The Baby’s Blood Sodium Level Is Dangerously High. What are the causes?

The couple sat in silence as they drove home from Blank Children’s Hospital in Des Moines. Their 5-month-old baby appeared to be dwarfed by the pram tied to the back seat. He’s tiny. It hasn’t grown since it was 2 months old. He weighs only 10 pounds – only 3 pounds heavier than when he was born.

The baby had been breastfed since birth, but his mother realized right away that he had more difficulty doing so than his three older brothers. Try putting breast milk in a bottle to see if it makes breastfeeding easier. When that didn’t work, she tried adding infant formula. He spits often; sometimes it looks as if more is coming out than coming in. His pediatrician started him on an acid-reducing medication. It doesn’t seem to do much either.

Other than his size, he looks healthy. He was active. He was able to meet all of his milestones. He can hold his head high. He can roll. His fontanelle, the soft spot on the top of his head, is flat – as it should. The pediatrician advised him to be patient, but when the boy still hadn’t gained weight at his 4-month visit, she sent a blood sample to the lab.

In the afternoon of the same day, parents received a call announcing the results. The baby had worrisome blood chemistry abnormalities. His blood salt levels were so high that it could cause a seizure. In fact, it was so high that if left unresolved, he could die. The parents rushed the boy to Blank Children’s Hospital.

Samples taken at the hospital emergency room quickly confirmed the abnormality. The child’s sodium level was 159, 10 points above normal. The high number told his doctors not only that he had too much sodium but that he did not have enough water in his body, that he was very dehydrated.

Normally, when there is too much sodium in the body, the brain activates the urge to drink to provide more water. The brain also asks the kidneys to keep as much water as possible.

The brain communicates all of this with a hormone called vasopressin. Problems with vasopressin can cause a disorder first described in the 18th century as diabetes insipidus (DI) – a disease that produces profuse and watery (tasteless) urine.

The combination of high sodium and watery, dilute urine in the child immediately led doctors to suspect DI. Yet his urine is almost all water. Why? Is the pituitary gland in his brain unable to make hormones? Or is there a problem at the receiving end of the message in his kidneys?

No matter where the problem begins, there are medications that can help. Doctors gave the baby two medications commonly used to control high blood pressure, which trigger the kidneys to excrete sodium. Almost immediately, your baby’s sodium begins to drop. That shows that the baby has had DI If so, is the problem with the brain, which produces hormones, or the kidneys? How the problem is handled depends on its origin.

An MRI scan was done to look for signs of a problem in the pituitary gland. It looks normal. Doctors determined the problem was probably in his kidneys. They sent out samples to look for the genetic reason for his abnormality, but those results wouldn’t come back for weeks.
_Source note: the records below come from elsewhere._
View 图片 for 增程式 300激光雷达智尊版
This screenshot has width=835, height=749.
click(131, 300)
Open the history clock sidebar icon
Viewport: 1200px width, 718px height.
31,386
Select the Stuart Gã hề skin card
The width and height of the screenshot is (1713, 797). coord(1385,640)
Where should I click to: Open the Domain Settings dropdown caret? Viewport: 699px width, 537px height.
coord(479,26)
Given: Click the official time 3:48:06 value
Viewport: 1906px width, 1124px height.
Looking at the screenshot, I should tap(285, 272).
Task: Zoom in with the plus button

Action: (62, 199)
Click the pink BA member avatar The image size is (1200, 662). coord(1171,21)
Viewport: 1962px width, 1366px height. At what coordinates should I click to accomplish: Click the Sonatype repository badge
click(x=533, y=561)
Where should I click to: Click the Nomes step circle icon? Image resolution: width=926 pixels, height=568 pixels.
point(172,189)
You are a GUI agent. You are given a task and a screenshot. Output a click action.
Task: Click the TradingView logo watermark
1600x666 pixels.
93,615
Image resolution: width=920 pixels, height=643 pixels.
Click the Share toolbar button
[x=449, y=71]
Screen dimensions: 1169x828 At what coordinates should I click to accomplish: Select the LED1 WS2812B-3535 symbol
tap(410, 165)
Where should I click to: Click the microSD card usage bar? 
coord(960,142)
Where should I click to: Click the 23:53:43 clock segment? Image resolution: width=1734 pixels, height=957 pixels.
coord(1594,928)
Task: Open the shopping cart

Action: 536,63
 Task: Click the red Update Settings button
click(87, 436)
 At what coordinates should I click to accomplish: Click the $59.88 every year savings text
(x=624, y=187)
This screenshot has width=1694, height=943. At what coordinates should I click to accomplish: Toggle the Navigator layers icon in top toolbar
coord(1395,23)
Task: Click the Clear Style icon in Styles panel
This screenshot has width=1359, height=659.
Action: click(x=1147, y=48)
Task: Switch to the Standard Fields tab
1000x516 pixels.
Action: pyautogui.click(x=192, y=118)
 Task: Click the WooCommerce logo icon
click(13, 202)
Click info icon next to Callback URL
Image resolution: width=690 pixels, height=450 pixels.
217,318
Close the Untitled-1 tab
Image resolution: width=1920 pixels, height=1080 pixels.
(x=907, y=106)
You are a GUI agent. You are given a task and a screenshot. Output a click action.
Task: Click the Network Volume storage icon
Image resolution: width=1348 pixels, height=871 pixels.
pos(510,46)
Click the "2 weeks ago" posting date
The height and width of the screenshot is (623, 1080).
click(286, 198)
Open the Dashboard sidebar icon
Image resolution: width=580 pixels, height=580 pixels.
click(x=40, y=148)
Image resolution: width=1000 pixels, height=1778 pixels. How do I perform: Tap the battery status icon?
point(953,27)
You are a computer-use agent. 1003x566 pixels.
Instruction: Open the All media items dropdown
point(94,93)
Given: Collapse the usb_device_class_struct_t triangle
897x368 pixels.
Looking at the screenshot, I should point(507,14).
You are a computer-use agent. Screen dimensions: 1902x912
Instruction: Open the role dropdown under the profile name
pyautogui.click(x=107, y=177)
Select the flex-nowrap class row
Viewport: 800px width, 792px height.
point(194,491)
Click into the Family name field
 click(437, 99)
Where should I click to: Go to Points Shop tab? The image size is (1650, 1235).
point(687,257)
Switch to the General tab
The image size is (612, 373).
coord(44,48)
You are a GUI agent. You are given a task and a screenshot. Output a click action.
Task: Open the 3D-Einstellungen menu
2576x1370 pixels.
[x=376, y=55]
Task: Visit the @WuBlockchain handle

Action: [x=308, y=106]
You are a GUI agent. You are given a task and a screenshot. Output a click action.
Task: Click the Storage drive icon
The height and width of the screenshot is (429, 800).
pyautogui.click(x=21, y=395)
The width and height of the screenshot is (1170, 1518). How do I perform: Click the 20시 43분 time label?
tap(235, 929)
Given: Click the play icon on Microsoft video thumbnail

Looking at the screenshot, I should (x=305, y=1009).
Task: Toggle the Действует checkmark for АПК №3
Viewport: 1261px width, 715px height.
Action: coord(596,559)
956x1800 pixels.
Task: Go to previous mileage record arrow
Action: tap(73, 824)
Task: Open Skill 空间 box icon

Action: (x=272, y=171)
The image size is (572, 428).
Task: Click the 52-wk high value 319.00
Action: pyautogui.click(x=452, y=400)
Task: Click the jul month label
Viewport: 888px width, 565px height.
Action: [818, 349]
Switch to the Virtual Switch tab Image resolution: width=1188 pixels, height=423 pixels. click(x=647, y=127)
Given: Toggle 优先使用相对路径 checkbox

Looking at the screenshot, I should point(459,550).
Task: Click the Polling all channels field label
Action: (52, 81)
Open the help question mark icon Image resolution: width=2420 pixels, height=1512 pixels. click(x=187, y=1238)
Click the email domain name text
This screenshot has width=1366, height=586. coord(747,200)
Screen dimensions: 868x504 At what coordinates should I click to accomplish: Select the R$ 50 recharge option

In the meantime, they continued to give him medicines to help him run out of salt. And slowly the levels drop. After a few days of taking these medicines, the baby’s chemicals were completely normal. The parents told them he should start gaining weight now. But he didn’t. On the day the doctors decided the baby was well enough to go home, he still hadn’t grown a bit.

Parents were instructed to feed their children every three hours to help them get the maximum amount of calories. They should see their pediatrician again and see a geneticist. Then they were sent home. They feel strongly that their child is not ready to leave the hospital. He was admitted to the hospital with a diagnosis of “failure to grow,” and he is still failing to thrive. On the growth chart, he’s at zero percent. Zero. They made this argument with the boy’s doctors. He will gain weight now because his chemicals are normal, they have been told. Just give him time.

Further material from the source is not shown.